**What you will do:** For this listing, the lines between the one holding "Instruction: Click the info" and the one holding "Select the 'Sunday' string literal", inclusive, must be set down exactly.

◆ ◆ ◆ ◆ ◆

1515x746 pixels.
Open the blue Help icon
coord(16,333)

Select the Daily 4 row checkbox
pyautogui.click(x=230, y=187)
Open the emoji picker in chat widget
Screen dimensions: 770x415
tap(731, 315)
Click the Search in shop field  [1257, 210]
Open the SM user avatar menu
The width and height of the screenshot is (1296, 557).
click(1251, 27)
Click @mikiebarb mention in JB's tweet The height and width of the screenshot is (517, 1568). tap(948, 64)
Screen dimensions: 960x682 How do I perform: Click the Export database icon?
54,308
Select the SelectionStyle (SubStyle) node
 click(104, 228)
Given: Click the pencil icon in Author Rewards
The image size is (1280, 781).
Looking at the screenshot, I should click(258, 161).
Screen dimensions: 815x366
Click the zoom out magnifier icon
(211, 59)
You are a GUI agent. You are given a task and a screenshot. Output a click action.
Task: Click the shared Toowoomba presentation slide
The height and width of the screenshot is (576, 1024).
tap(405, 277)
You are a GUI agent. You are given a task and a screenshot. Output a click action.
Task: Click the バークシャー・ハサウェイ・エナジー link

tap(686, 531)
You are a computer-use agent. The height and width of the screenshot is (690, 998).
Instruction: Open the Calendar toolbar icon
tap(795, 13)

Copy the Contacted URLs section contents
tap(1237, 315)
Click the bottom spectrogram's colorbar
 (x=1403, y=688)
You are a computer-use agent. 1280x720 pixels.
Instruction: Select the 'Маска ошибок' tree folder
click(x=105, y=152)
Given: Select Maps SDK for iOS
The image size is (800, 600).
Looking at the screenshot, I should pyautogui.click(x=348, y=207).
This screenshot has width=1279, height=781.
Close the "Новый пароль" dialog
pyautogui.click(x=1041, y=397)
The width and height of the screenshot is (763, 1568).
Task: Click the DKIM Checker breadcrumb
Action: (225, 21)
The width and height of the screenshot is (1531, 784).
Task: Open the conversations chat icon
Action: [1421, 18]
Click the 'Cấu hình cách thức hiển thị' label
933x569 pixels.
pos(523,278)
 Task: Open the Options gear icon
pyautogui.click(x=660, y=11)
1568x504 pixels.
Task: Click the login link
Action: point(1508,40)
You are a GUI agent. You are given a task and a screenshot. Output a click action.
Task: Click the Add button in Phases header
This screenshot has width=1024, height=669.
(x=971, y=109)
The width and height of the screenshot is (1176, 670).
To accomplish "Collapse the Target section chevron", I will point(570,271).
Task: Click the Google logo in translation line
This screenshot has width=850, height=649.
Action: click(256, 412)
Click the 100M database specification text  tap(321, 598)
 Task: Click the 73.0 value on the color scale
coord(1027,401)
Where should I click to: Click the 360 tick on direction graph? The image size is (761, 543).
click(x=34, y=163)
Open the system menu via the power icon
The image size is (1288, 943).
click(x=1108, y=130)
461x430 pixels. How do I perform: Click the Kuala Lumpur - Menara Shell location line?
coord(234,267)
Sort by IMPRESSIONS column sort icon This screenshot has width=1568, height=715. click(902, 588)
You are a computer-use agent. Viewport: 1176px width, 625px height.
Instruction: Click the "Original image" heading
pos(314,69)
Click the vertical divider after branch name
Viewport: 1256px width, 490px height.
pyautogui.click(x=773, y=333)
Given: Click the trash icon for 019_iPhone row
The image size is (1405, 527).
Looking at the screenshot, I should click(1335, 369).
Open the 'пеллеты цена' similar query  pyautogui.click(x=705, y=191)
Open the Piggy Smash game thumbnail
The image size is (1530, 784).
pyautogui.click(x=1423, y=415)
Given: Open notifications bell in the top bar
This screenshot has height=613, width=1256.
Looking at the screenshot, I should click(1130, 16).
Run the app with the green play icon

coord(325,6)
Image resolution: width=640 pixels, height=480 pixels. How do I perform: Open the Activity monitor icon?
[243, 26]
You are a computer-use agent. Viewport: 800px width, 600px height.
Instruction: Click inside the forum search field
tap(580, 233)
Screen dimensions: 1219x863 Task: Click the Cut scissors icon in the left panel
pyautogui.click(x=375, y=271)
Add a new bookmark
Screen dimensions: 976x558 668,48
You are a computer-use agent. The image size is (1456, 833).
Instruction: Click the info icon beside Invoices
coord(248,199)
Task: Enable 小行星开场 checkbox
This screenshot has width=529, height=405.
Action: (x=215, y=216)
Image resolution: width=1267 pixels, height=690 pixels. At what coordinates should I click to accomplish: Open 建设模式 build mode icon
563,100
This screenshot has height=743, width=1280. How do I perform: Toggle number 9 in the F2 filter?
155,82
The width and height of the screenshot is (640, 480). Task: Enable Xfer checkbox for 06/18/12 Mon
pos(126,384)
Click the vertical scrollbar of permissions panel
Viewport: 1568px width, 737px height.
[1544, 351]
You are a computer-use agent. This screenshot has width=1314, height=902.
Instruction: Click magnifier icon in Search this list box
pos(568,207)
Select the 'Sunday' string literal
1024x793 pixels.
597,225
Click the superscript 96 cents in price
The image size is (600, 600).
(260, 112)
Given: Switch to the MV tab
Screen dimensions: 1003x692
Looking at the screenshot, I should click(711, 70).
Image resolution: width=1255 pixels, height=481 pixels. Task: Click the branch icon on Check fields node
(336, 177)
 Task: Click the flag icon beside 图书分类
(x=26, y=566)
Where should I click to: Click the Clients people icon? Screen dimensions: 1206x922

◆ ◆ ◆ ◆ ◆

**Output of the exercise:**
Instruction: Click the info icon beside Invoices
coord(248,199)
Task: Enable 小行星开场 checkbox
This screenshot has width=529, height=405.
Action: (x=215, y=216)
Image resolution: width=1267 pixels, height=690 pixels. At what coordinates should I click to accomplish: Open 建设模式 build mode icon
563,100
This screenshot has height=743, width=1280. How do I perform: Toggle number 9 in the F2 filter?
155,82
The width and height of the screenshot is (640, 480). Task: Enable Xfer checkbox for 06/18/12 Mon
pos(126,384)
Click the vertical scrollbar of permissions panel
Viewport: 1568px width, 737px height.
[1544, 351]
You are a computer-use agent. This screenshot has width=1314, height=902.
Instruction: Click magnifier icon in Search this list box
pos(568,207)
Select the 'Sunday' string literal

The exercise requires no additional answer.